On 14 February 2022, Central European Media Enterprises announced buying RTL Hrvatska from RTL Group for €50 million. The transaction was closed on 1 June 2022.

Operations
CME is the broadcast market leader in most countries where it has television stations. CME currently operates 43 television channels broadcasting to approximately 49 million people across 6 countries. CME develops and produces content for its television channels, and its content is also consumed through subscription and advertising VOD.
The company operates 4 radio channels in Bulgaria.

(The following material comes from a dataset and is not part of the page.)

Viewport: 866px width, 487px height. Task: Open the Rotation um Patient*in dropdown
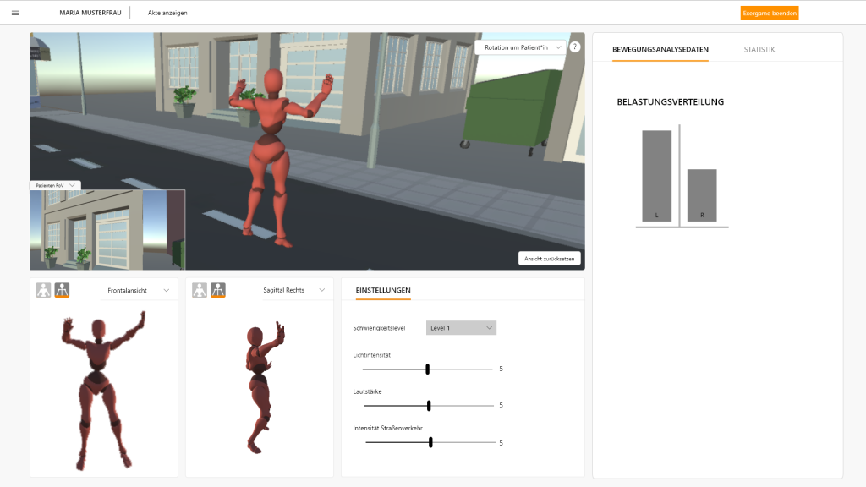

It also operates the Voyo streaming platform.

Television channels
Bulgaria
 bTV 
 bTV Cinema 
 bTV Comedy 
 bTV Action 
 bTV Lady 
 Ring

Croatia
 RTL
 RTL 2
 RTL Kockica
 RTL Living
 RTL Crime
 RTL Passion
 RTL Adria
 RTL Croatia World

Czech Republic
 TV Nova 
 Nova Cinema 
 Nova Action
 Nova Fun
 Nova Gold
 Nova Lady
 Nova Sport 1 
 Nova Sport 2
 Nova Sport 3
 Nova Sport 4
 Nova International

Romania
 Pro TV (also broadcast in Republic of Moldova as a simulcast feed)
 Acasă (also broadcast in Republic of Moldova as a simulcast feed)
 Acasă Gold
 Pro Arena
 Pro Cinema
 Pro TV Internațional
 Pro TV Chisinau

Slovakia
 Markíza 
 Markíza Doma
 Markíza Dajto
 Markíza Krimi
 Markíza International

Slovenia
 Pop TV
 Kanal A 
 Brio
 Oto
 Kino
 Astra

CME Content Academy
In 2022 Central European Media Enterprises Ltd. launched CME Content Academy. CME Content Academy’s two-year course is designed to provide participants with a foundation across various film-making disciplines, enabling students to become TV professionals.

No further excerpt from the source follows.